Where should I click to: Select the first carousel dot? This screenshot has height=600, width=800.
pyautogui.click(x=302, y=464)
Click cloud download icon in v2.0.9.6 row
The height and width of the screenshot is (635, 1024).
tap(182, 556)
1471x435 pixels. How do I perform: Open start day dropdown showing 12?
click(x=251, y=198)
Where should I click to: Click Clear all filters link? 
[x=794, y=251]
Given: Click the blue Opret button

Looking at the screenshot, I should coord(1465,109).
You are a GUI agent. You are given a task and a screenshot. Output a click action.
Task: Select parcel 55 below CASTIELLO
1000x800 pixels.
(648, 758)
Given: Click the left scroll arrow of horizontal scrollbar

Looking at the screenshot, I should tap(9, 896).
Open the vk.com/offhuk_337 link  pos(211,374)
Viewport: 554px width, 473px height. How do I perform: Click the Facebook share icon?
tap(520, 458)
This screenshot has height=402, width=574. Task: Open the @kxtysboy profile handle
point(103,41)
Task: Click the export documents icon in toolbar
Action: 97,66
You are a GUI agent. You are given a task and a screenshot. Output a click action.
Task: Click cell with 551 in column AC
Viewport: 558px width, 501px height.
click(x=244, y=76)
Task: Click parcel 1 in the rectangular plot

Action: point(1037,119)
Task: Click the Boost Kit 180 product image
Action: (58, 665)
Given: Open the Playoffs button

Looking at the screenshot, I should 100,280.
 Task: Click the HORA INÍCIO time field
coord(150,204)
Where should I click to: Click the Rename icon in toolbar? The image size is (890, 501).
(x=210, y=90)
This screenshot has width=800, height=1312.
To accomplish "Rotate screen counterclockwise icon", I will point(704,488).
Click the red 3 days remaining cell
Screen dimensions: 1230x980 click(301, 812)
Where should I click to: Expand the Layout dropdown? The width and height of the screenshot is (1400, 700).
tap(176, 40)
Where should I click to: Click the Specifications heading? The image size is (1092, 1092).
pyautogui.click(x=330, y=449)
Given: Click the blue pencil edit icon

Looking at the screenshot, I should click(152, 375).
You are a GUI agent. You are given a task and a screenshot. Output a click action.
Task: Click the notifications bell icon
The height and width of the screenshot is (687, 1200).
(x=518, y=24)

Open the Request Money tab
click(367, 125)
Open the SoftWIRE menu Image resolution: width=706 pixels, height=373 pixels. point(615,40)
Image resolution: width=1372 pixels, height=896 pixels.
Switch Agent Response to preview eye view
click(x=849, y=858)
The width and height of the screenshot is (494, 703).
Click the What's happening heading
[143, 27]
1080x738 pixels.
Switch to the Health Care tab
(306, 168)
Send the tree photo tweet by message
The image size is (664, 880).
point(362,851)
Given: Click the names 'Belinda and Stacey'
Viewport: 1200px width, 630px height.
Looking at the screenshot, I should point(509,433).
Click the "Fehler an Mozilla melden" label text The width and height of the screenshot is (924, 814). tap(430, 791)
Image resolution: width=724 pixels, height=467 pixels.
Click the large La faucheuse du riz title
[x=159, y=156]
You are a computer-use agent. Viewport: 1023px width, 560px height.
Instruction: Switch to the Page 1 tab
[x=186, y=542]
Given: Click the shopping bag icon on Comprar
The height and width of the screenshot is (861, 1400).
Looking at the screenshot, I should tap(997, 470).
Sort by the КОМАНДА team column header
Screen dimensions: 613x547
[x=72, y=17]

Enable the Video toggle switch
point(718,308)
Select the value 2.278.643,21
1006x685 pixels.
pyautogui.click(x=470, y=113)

(What the exercise asks): The lines to set down, exactly and with both ends included, run from the one containing "Send the tree photo tweet by message" to the last line of the data above.

(Task response):
Send the tree photo tweet by message
The image size is (664, 880).
point(362,851)
Given: Click the names 'Belinda and Stacey'
Viewport: 1200px width, 630px height.
Looking at the screenshot, I should point(509,433).
Click the "Fehler an Mozilla melden" label text The width and height of the screenshot is (924, 814). tap(430, 791)
Image resolution: width=724 pixels, height=467 pixels.
Click the large La faucheuse du riz title
[x=159, y=156]
You are a computer-use agent. Viewport: 1023px width, 560px height.
Instruction: Switch to the Page 1 tab
[x=186, y=542]
Given: Click the shopping bag icon on Comprar
The height and width of the screenshot is (861, 1400).
Looking at the screenshot, I should tap(997, 470).
Sort by the КОМАНДА team column header
Screen dimensions: 613x547
[x=72, y=17]

Enable the Video toggle switch
point(718,308)
Select the value 2.278.643,21
1006x685 pixels.
pyautogui.click(x=470, y=113)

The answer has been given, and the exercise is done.